翻訳|Trinity
キリスト教の根幹的教義の一つ。キリスト教においては,神はたんなる超越者でも内在者でもなく,超越者にして同時に内在者,見えざるものにして同時に見えるもの,人格以上であると同時に人格存在としてとらえられている。さらに歴史を超えると同時に歴史の中に働くものとして,神が人間となり(受肉),この人間が神のもとに帰ってのちに聖霊をつかわし,これによって受肉にはじまる救いの業(わざ)を継続し完成させることがいわれる。共時的には前者のように超越と内在の2項的表現がとられ,通時的には後者のように神・キリスト・聖霊の3項的表現がとられる。三位一体は主として後者の問題であるが,むろんその3項はそのまま時間の3相に応ずるものではなく,また共時と通時の二つの見方は切り離されないので,神の啓示の統一と尊厳をあらわすのにふさわしい表現が求められる。そこで神とキリストを〈父〉と〈子〉と呼び,聖霊を人間の霊と区別して〈父と子の一致と交わり〉と呼ぶ。これらはすでに聖書に見られる信仰告白的表現である。

========

記述課題 1:
抜粋文によれば、三位一体について神の啓示の統一と尊厳をあらわすのにふさわしい表現が求められるのはなぜですか。1～3文で説明してください。
抜粋文と行の間には関連がありません。

画面グラウンディングデータセットの行:
========

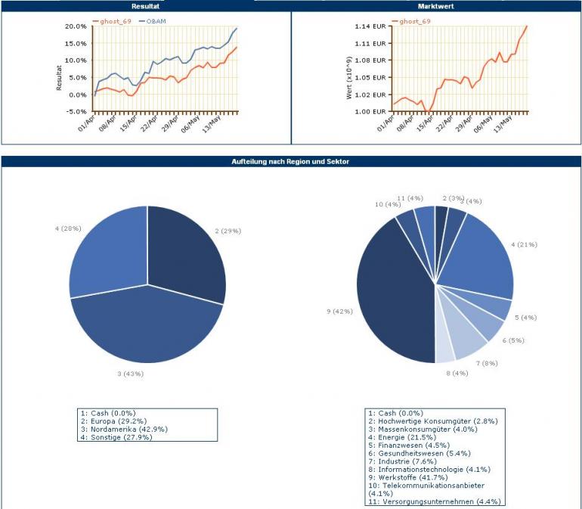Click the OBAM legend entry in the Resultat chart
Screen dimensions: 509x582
tap(154, 20)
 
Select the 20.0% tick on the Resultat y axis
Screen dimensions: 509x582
tap(76, 26)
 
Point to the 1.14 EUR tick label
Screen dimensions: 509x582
tap(370, 26)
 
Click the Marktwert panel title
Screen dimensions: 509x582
tap(436, 6)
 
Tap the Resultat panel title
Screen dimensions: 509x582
tap(145, 6)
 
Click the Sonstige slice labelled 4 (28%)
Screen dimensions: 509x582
tap(106, 250)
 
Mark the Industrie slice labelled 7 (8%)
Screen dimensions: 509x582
tap(468, 340)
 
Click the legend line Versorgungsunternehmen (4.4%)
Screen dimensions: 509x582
tap(435, 501)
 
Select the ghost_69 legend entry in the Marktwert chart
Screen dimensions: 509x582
tap(415, 20)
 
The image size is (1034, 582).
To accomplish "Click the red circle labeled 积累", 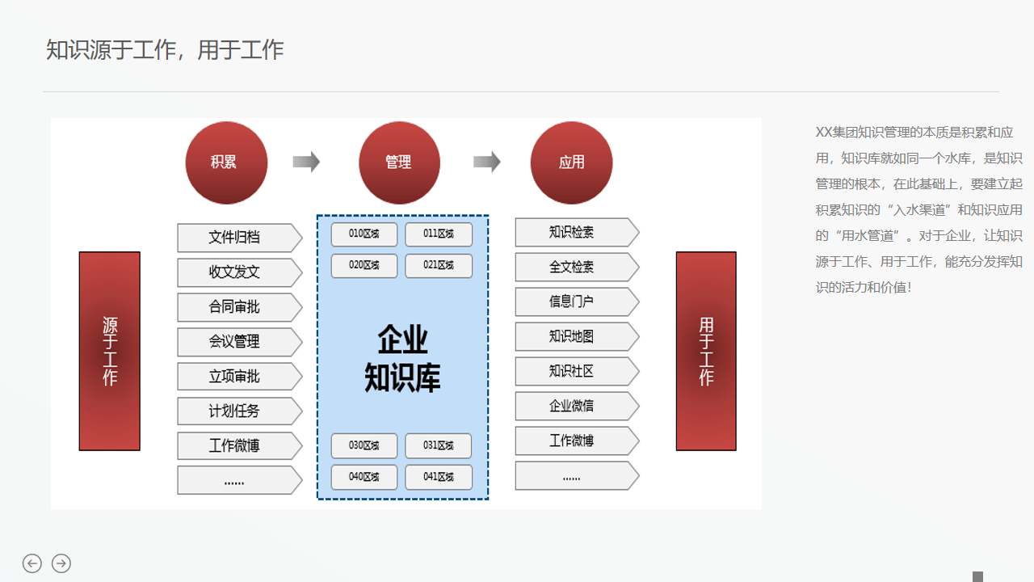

========

記述課題 2:
文字列「tick」を含む行をすべて、そのままの形で返してください。大文字と小文字は区別します。

演習結果 1:
神・キリスト・聖霊の3項は、そのまま時間の3相に応ずるものではないからです。また、超越と内在の2項で表す共時的な見方と、3項で表す通時的な見方とが切り離されないためです。

演習結果 2:
Select the 20.0% tick on the Resultat y axis
Point to the 1.14 EUR tick label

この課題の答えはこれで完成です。